For each row in an R dataframe
Solution 1:
You can use the by()
function:
by(dataFrame, seq_len(nrow(dataFrame)), function(row) dostuff)
But iterating over the rows directly like this is rarely what you want to; you should try to vectorize instead. Can I ask what the actual work in the loop is doing?
Solution 2:
You can try this, using apply()
function
> d
name plate value1 value2
1 A P1 1 100
2 B P2 2 200
3 C P3 3 300
> f <- function(x, output) {
wellName <- x[1]
plateName <- x[2]
wellID <- 1
print(paste(wellID, x[3], x[4], sep=","))
cat(paste(wellID, x[3], x[4], sep=","), file= output, append = T, fill = T)
}
> apply(d, 1, f, output = 'outputfile')
Solution 3:
First, Jonathan's point about vectorizing is correct. If your getWellID() function is vectorized, then you can skip the loop and just use cat or write.csv:
write.csv(data.frame(wellid=getWellID(well$name, well$plate),
value1=well$value1, value2=well$value2), file=outputFile)

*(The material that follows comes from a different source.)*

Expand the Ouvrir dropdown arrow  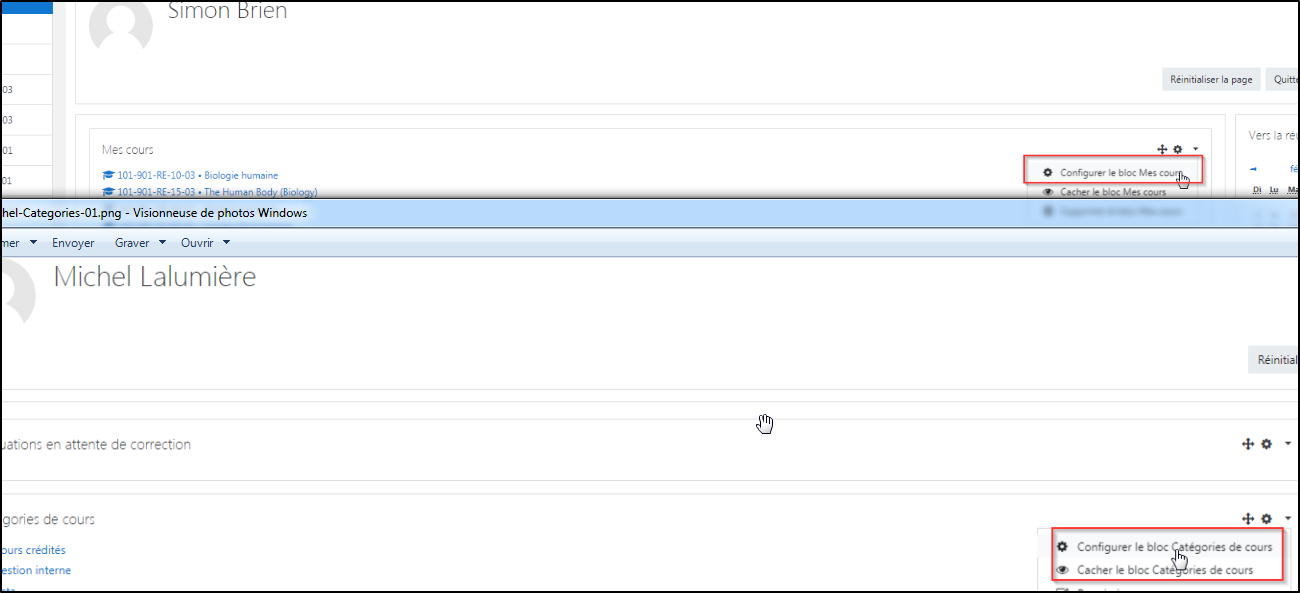(226, 242)
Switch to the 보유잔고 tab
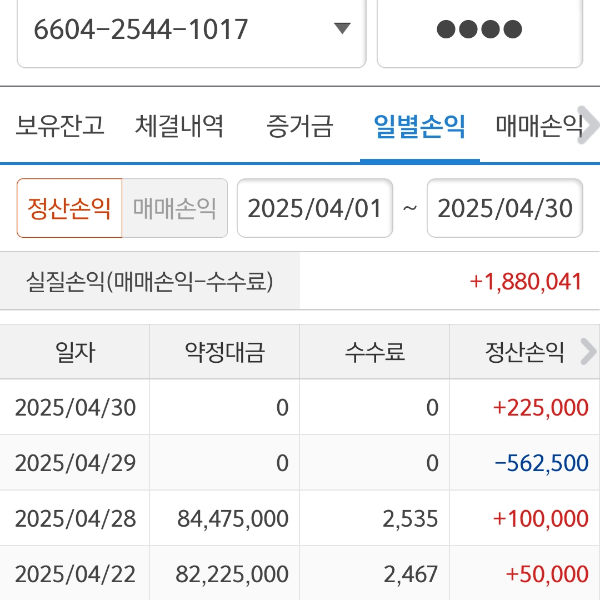Screen dimensions: 600x600 click(x=60, y=126)
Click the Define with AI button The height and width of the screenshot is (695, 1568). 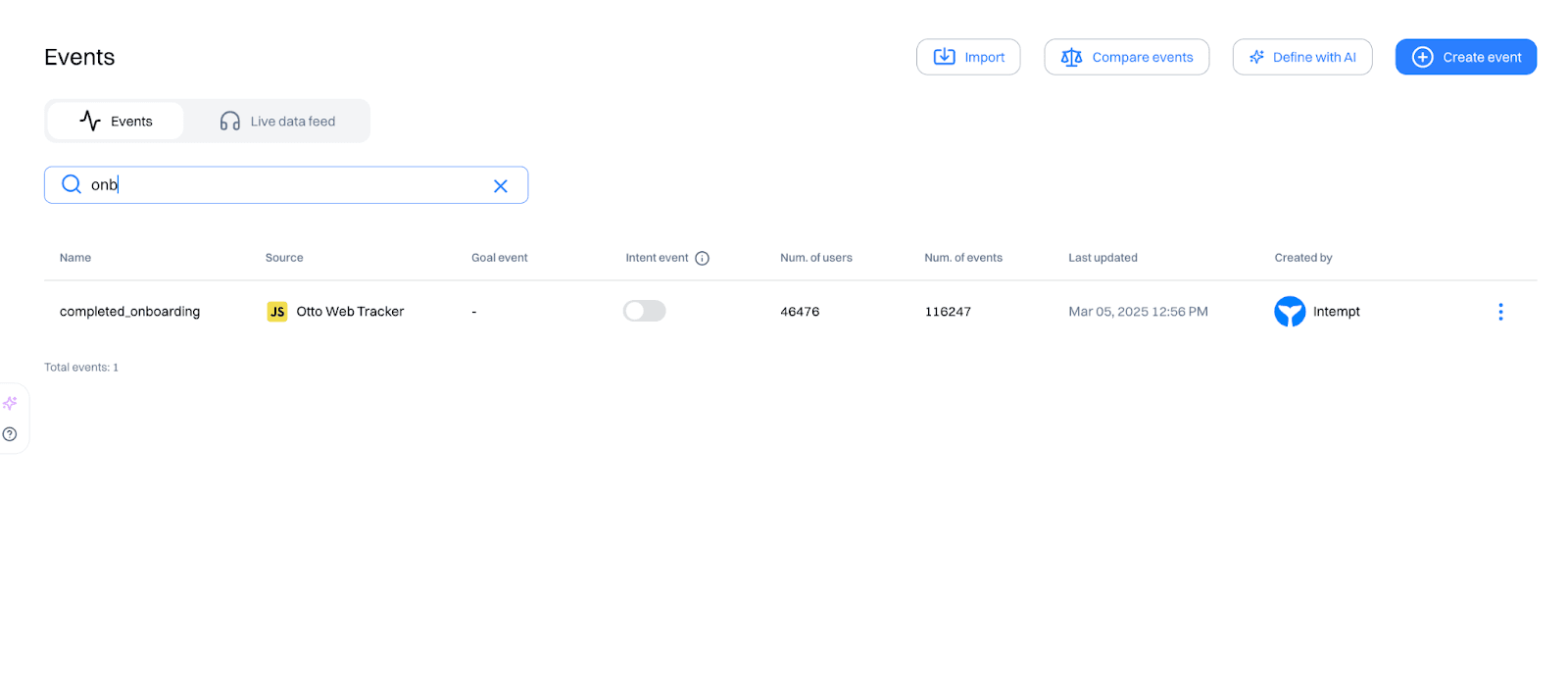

If getWellID() isn't vectorized, then Jonathan's recommendation of using by
or knguyen's suggestion of apply
should work.
Otherwise, if you really want to use for
, you can do something like this:
for(i in 1:nrow(dataFrame)) {
row <- dataFrame[i,]
# do stuff with row
}
You can also try to use the foreach
package, although it requires you to become familiar with that syntax. Here's a simple example:
library(foreach)
d <- data.frame(x=1:10, y=rnorm(10))
s <- foreach(d=iter(d, by='row'), .combine=rbind) %dopar% d
A final option is to use a function out of the plyr
package, in which case the convention will be very similar to the apply function.
library(plyr)
ddply(dataFrame, .(x), function(x) { # do stuff })